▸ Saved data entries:
BEGIN
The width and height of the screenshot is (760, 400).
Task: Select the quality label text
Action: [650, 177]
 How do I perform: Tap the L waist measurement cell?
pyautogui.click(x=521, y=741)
END
▸ REQUIREMENT:
Find the line containing "How do I perform: Tap" in the data above. Please transcribe it and every line after it, exactly.

▸ RESPONSE TO THE TASK:
 How do I perform: Tap the L waist measurement cell?
pyautogui.click(x=521, y=741)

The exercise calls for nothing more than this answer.